All four of them resembled petrified amateurs at the first Candidates Forum at Temple Akiba in January. As articulate public speakers, they deadlocked for last place.
They actually read what they believe. That still jolts me. You have to know it, if only by rote.
The only votes they could have drawn that night were from relatives or indebted servants.
They were little better a few days later at the Culver City Democratic Club endorsement meeting. They spoke as if they were juggling marbles with their tongues, physically and philosophically.
Speaking in Public
Even if you are green or scared or hopelessly tongue-tangled, you should have memorized your convictions.
Only Mr. Malsin, who had the powerful advantage of incumbency, knew what he stood for and conveyed it, even a little convincingly, to Democrats that night.
In hometown elections, personality almost always trumps philosophy for voters, meaning the surest public speaker should be the winner.
Trouble was, no surefooted candidate ever truly emerged behind Mr. Malsin for the second Council seat.
In the beginning, I was surprised and disappointed at how poorly Mr. Malsin presented himself and his case for re-election. Hadn’t he been giving public speeches most Monday nights for four years?
Except for the stentorian Mr. Zirgulis, Mr. Malsin’s competition was tentative for most of the three months.
At the final Candidates Forum, in Blair Hills, several days before the election, I would have been pressed to tell you, based on that evening, what Mr. Cooper and Ms. Sahli-Wells believed and how they would produce as members of the Council. Both halves of that equation are equally crucial. I am not sure either did much mind-changing.
I found Ms. Sahli-Wells and Mr. Cooper equally congenial and sincere. I suggest Mr. Cooper held the edge at the end because he was better known and he espoused the more conservative convictions, meaning traditional and vague. Some of his advisers had wanted him to be more authoritative, more aggressive about his beliefs. Shrewdly or luckily — who cares which one? — he demurred.
As the most progressive candidate, Ms. Sahli-Wells, entered the race with a distinction that had two edges, one a plus, the other a negative.
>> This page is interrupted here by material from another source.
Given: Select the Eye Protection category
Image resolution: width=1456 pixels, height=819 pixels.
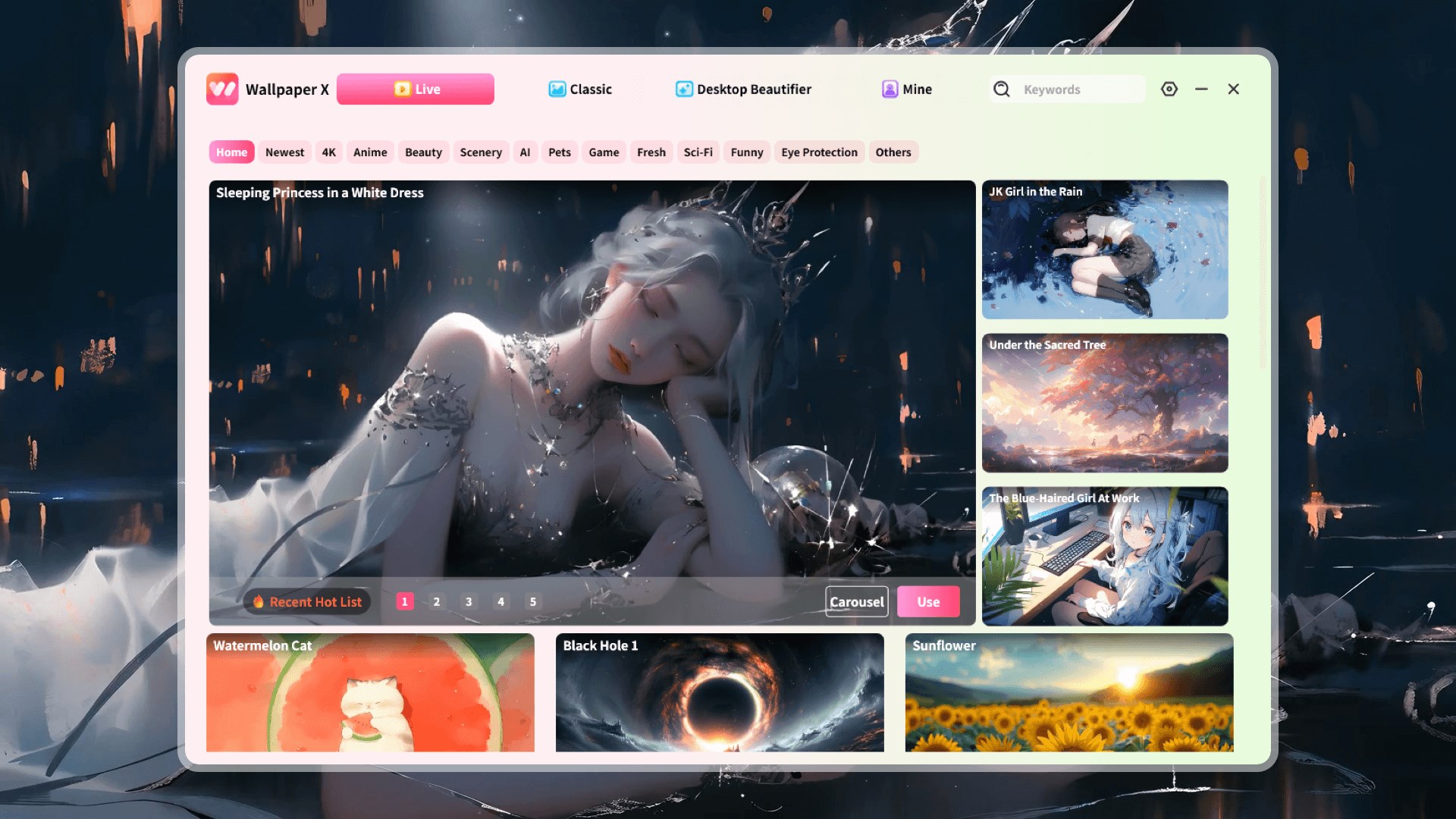Looking at the screenshot, I should pos(819,152).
She inherited the exceedingly loyal, deeply committed supporters of term-limited Councilman Gary Silbiger — the only enclave of its kind, a substantial advantage over any other candidate, regardless of his beliefs.
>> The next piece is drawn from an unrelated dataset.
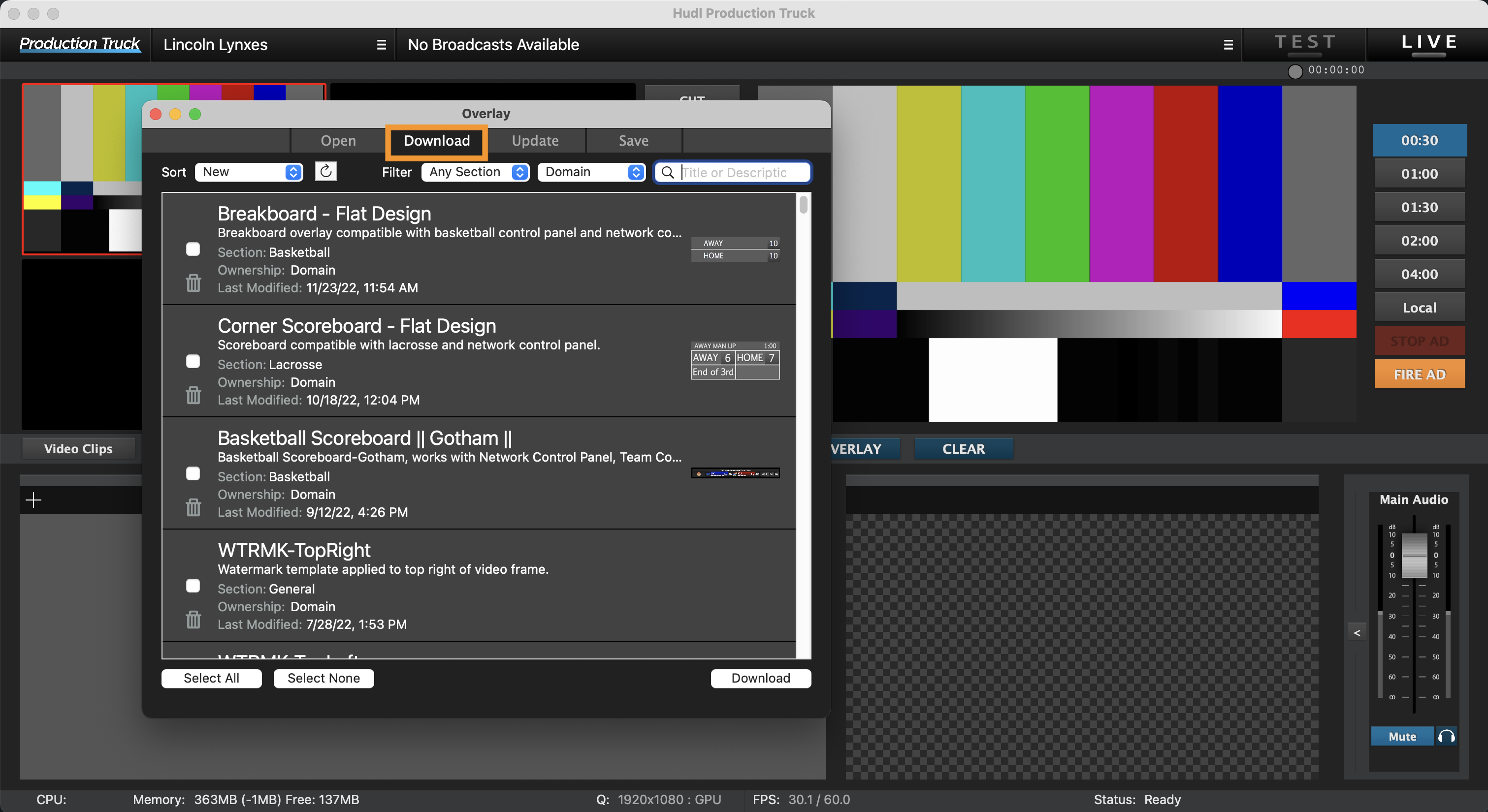Click the magnifier icon in the search bar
The dark side of the enclave has two dimensions — being progressive can be deemed too racy for Culver City (few have been elected), and it can send a message that you have all the support you need.
I believe Ms. Sahli-Wells may have erred in presenting herself as a female candidate, saying the all-male Council needs gender diversity. It doesn’t play here. The only woman I have seen elected in recent times, Carol Gross, ran as one of the boys. I never heard her mention gender.
Culver City is old-fashioned. It has vanilla tastes at the polls. All candidates had dents. But only two of them represented safe choices. I thought Mr. Zirgulis ran a fine campaign, especially the last month and a half. But the radical image that was conveyed in the opening weeks stuck. The other reason he lost was that he promised, or threatened, to create many more waves than either winner. Change is fine, voters often reason, but don’t try to turn City Hall upside down.